### TASK TO CARRY OUT:
Copy exactly, and copy nothing else: the line that contains "Click the PrivatBank green logo icon" and all lines after it in the listing, without pictures.

********************

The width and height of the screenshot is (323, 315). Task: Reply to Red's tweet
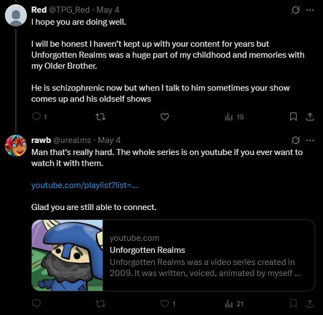click(36, 117)
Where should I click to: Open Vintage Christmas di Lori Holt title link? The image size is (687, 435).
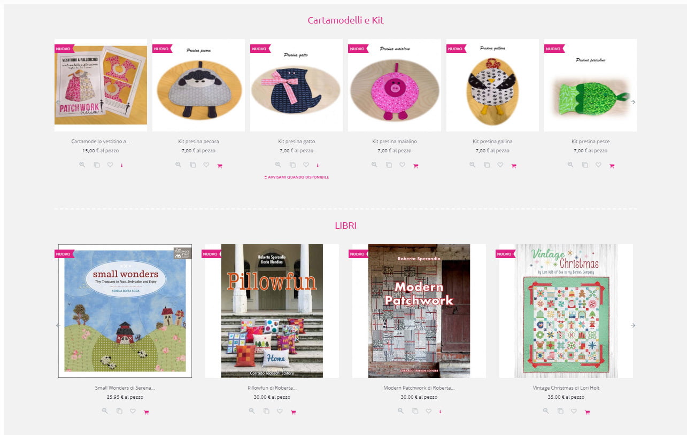pyautogui.click(x=566, y=388)
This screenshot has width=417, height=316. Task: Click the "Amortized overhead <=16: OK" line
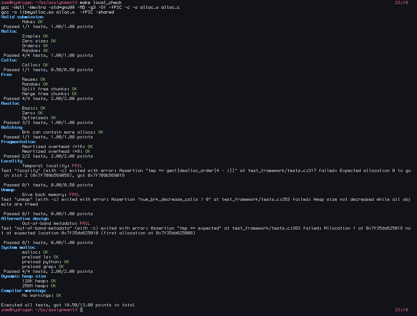pyautogui.click(x=57, y=147)
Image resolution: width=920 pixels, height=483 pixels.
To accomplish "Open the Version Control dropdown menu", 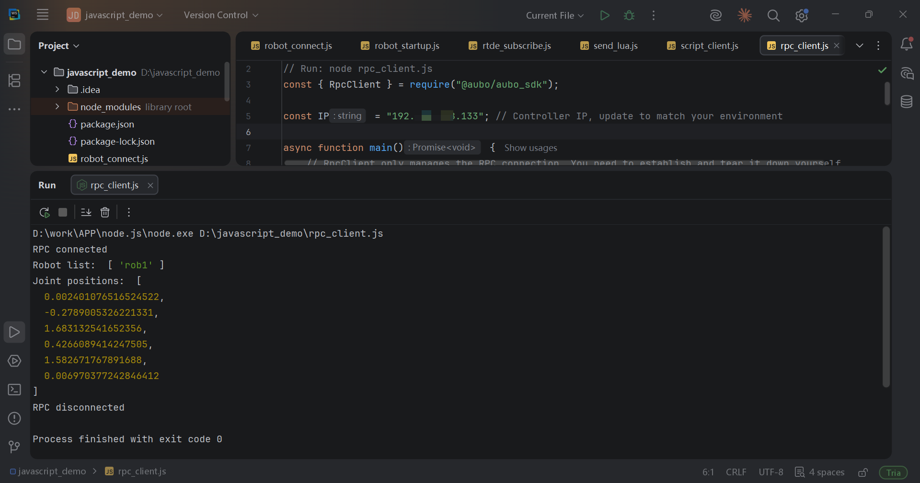I will tap(221, 15).
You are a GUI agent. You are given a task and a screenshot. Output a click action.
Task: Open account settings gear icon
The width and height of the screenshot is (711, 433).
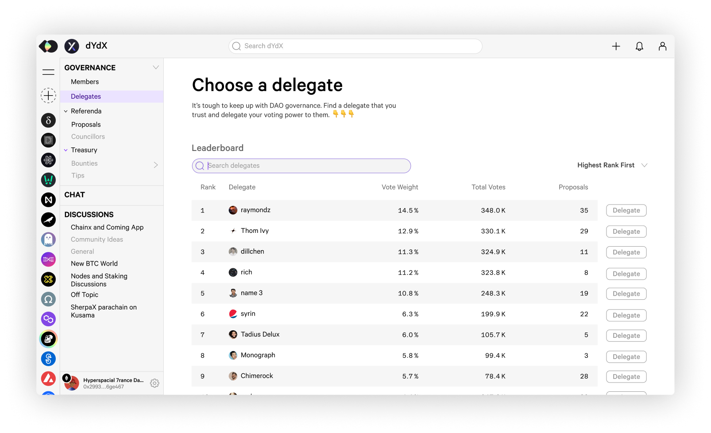point(155,383)
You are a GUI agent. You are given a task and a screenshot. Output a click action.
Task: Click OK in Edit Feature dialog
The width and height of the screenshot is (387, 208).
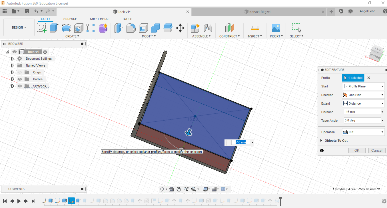357,150
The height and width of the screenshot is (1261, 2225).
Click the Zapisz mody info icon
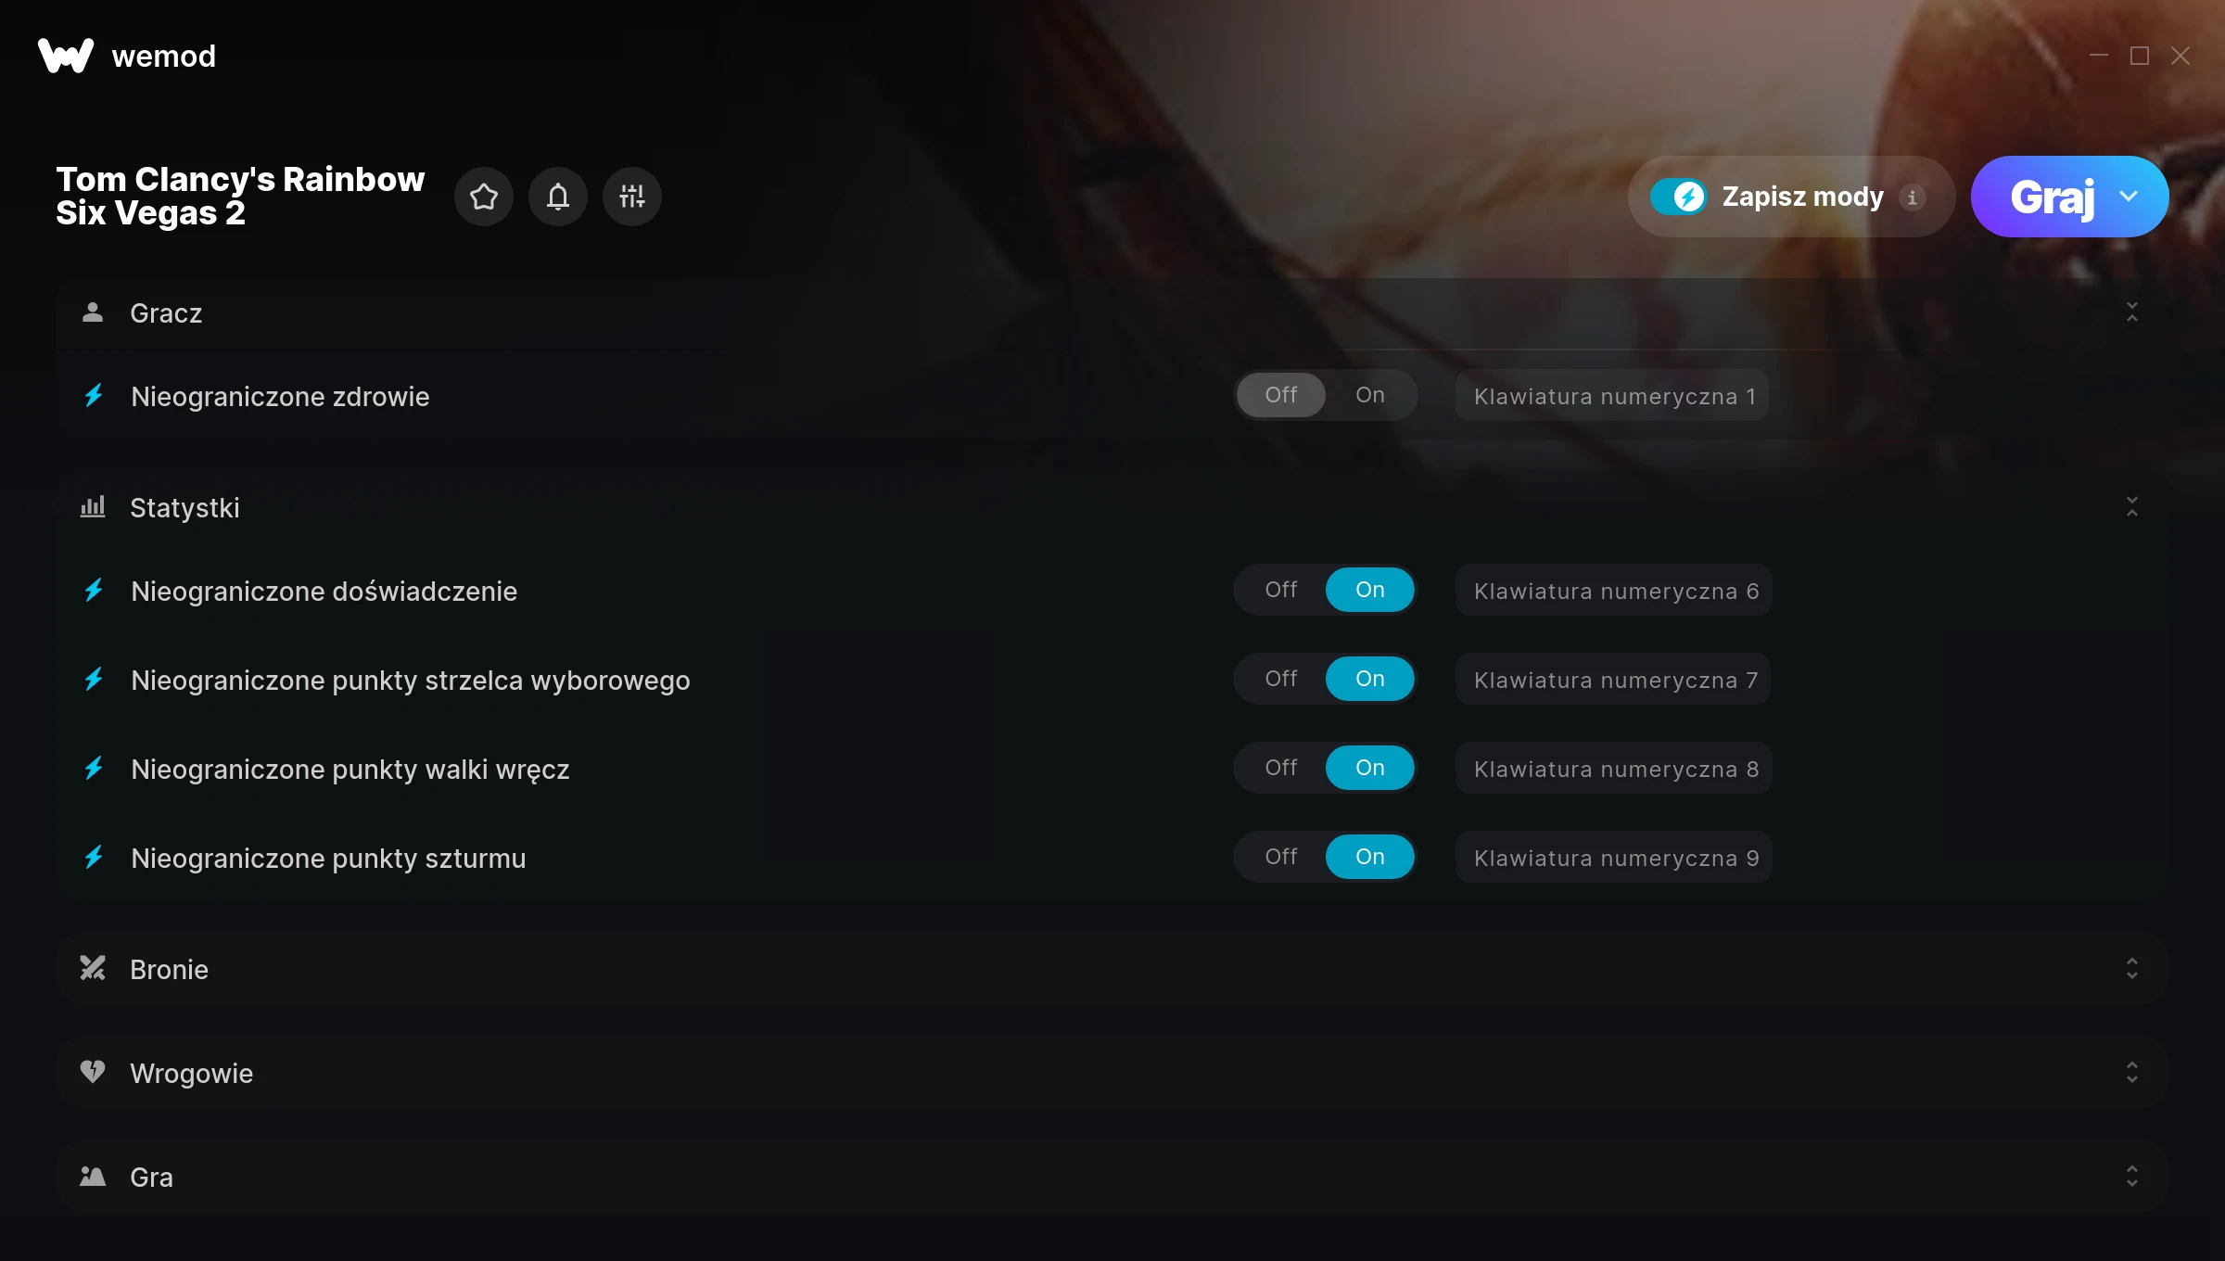click(1912, 197)
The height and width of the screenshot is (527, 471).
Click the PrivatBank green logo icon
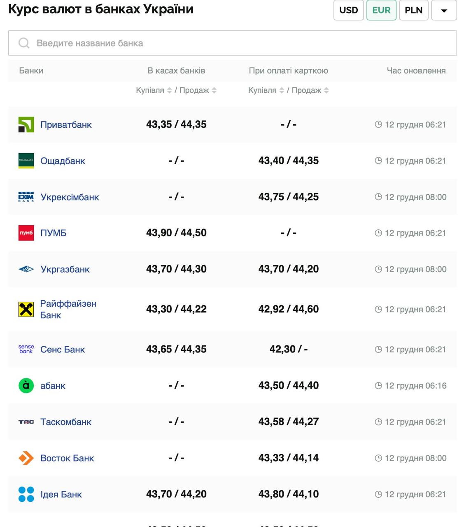click(26, 125)
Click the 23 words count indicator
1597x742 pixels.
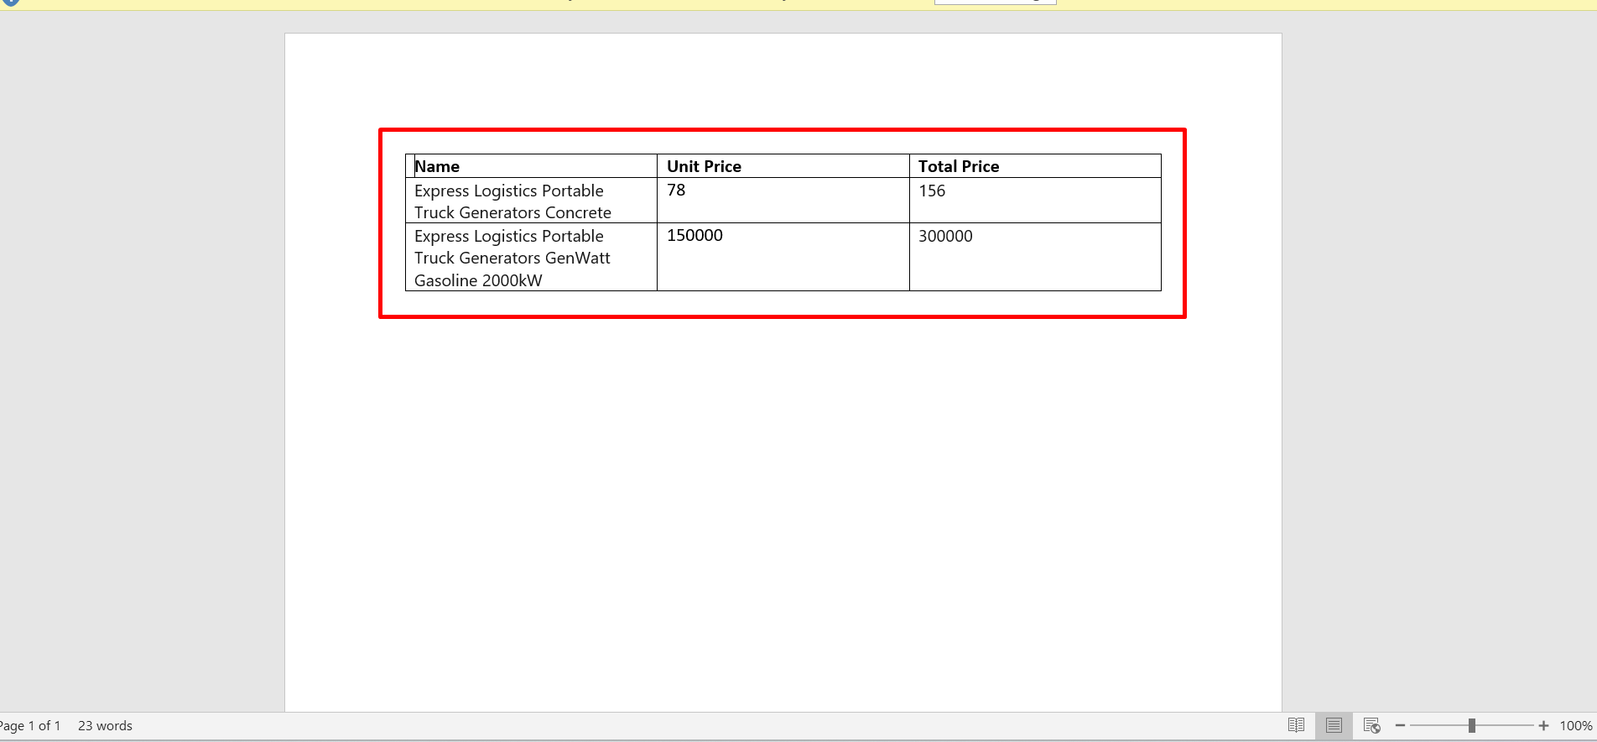coord(105,725)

********************

### TASK RESULT:
Click the PrivatBank green logo icon
click(26, 125)
Click the 23 words count indicator
1597x742 pixels.
coord(105,725)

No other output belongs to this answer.